### ARTICLE
▼
In his article, Grayling (rightly) lists some of the many ‘divisions, conflicts, falsehoods, coercions, disruptions, miseries and harm done by religion’. He continues: ‘He might respond with the usual points: on one side the charity, art and solace inspired by religion, and on the other side Hitler and Stalin as examples of the crimes of atheism.’

The problem is that De Waal doesn’t. It’s a very weak argument to attack what someone might have said – but didn’t. There’s no point saying that Hitler was not an atheist when someone isn’t arguing that he is.

Grayling writes: ‘Why, he asks, are the "new atheists" evangelical about their cause? "Why would atheists turn messianic?" He cannot see why Sam Harris, Richard Dawkins, the late Christopher Hitchens, Daniel Dennett and others attack religion and believers, and why they robustly and even aggressively argue the case for atheism’.

He continues: ‘In any case he has the nature of the debate wrong. Atheists (…) are mostly not interested in pursuing the metaphysical debate about whether the universe contains or has outside it supernatural entities or agencies of some kind - gods and goddesses, fairies and so forth. (…) Their militancy - for such indeed it sometimes is, (…) is about secularism, not metaphysics.‘

He’s being disingenuous here and this second paragraph contradicts the first. ‘why they robustly and even aggressively argue the case for atheism’ which inevitably involves engaging with the supernatural elements of faith.

Atheism is not the same as secularism although Grayling seems to be using them interchangeably here (and he really should know better). All the arguments he makes for constraining religion are secular arguments, very different from attacking believers or aggressively arguing the case for atheism. Secularism defends the rights of believers to believe without persecution; trying to convert them to atheism or attacking them for their beliefs is, in some respects, anti-secular.
▲
### WHAT IS EXPECTED
List every person the commentary on Grayling's article names, within the quoted passage, as attacking religion and arguing the case for atheism. The material placed after this commentary comes from a different source.

### DATASET CONTENT
▼
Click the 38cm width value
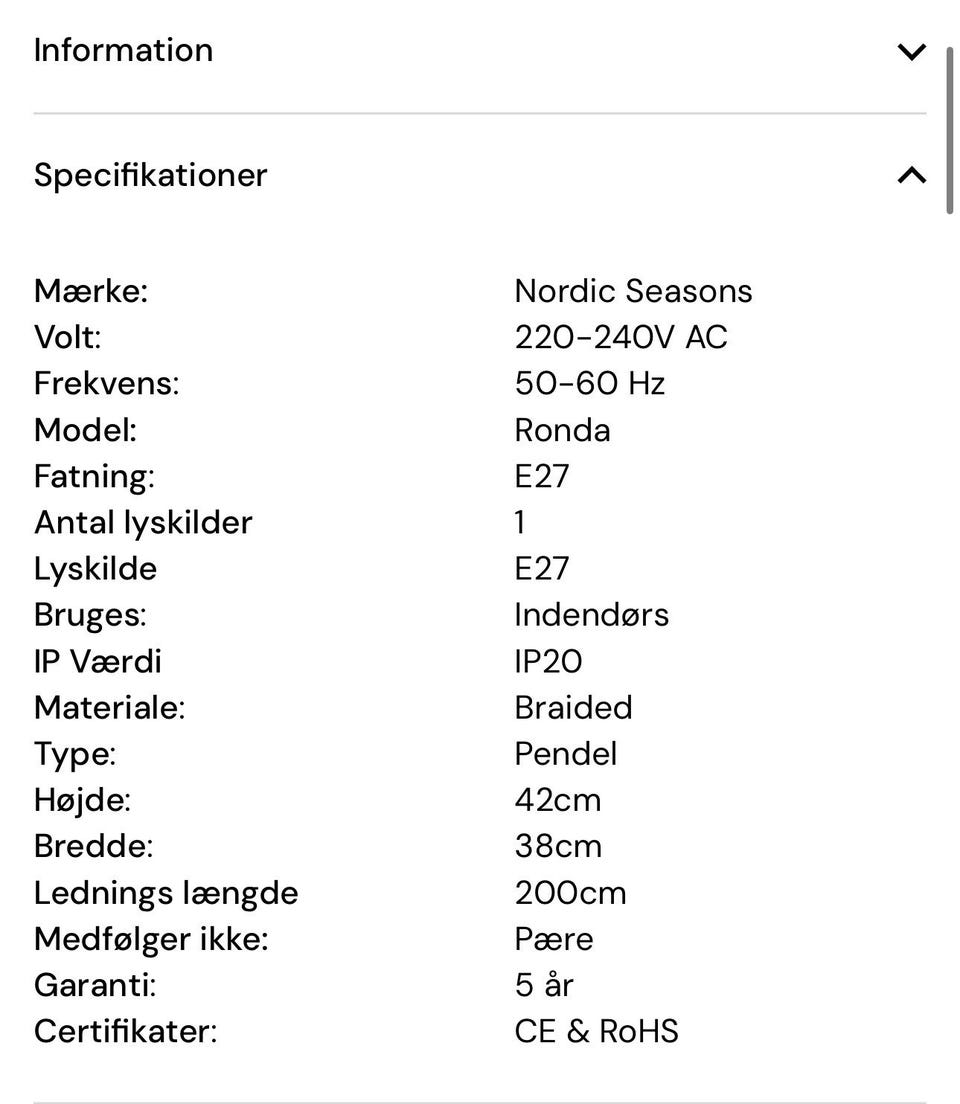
▲
### EXERCISE RESULT
Sam Harris, Richard Dawkins, Christopher Hitchens, Daniel Dennett